Abstract

Seismic and core data from north Okanagan Valley, a deep (~700 m of fill), elongate (~3 km wide by 45 km long) basin located in the Cordillera of south-central British Columbia, reveal a thick sequence of fine and coarse elastics. The architecture of the basin fill was delineated using 16 km of high-resolution, reflection seismic profiles, and 30 lithologic logs. Using a depositional systems approach, four systems were identified: subglacial fluvial, glaciolacustrine, alluvial fan, and channel. The subglacial fluvial system consists of a basal suite of compact, stratified to poorly stratified coarse clastics deposited beneath glacial ice under high hydrostatic pressure. Older sediments were almost completely excavated from the basin fill during periods of maximum subglacial flow during Late Wisconsinan glaciation.

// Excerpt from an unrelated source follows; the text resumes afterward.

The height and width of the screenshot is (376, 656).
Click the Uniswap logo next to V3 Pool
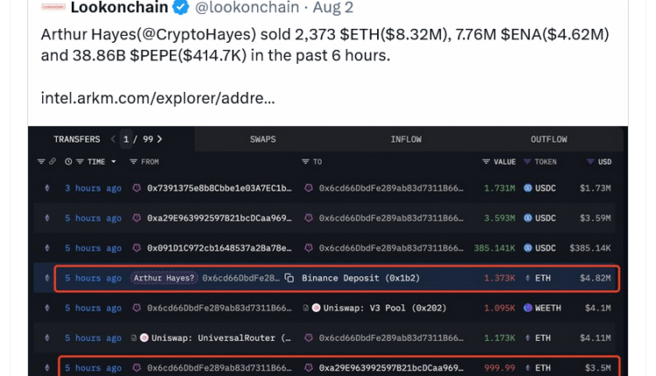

One of the outcomes of this study is that it lends support to the notion that Late Wisconsinan glaciers were capable of almost totally eroding older Pleistocene basin deposits while depositing thick sequences of subglacial fluvial sediments. During deglaciation, the basin was occupied by a lake in which laminated silt and clay were deposited (glaciolacustrine system). The wedge-shaped alluvial fan system interfingers with the finer clastics of the basin fill. Incised into the upper part of the basin fill are channel sediments forming the channel depositional system. Two stages in the evolution of the north Okanagan basin were identified: in the first stage (~10 ka), lake sediments were rapidly accumulating coeval with the formation of alluvial fans and fan deltas; the second stage shows the present-day architecture of the basin fill.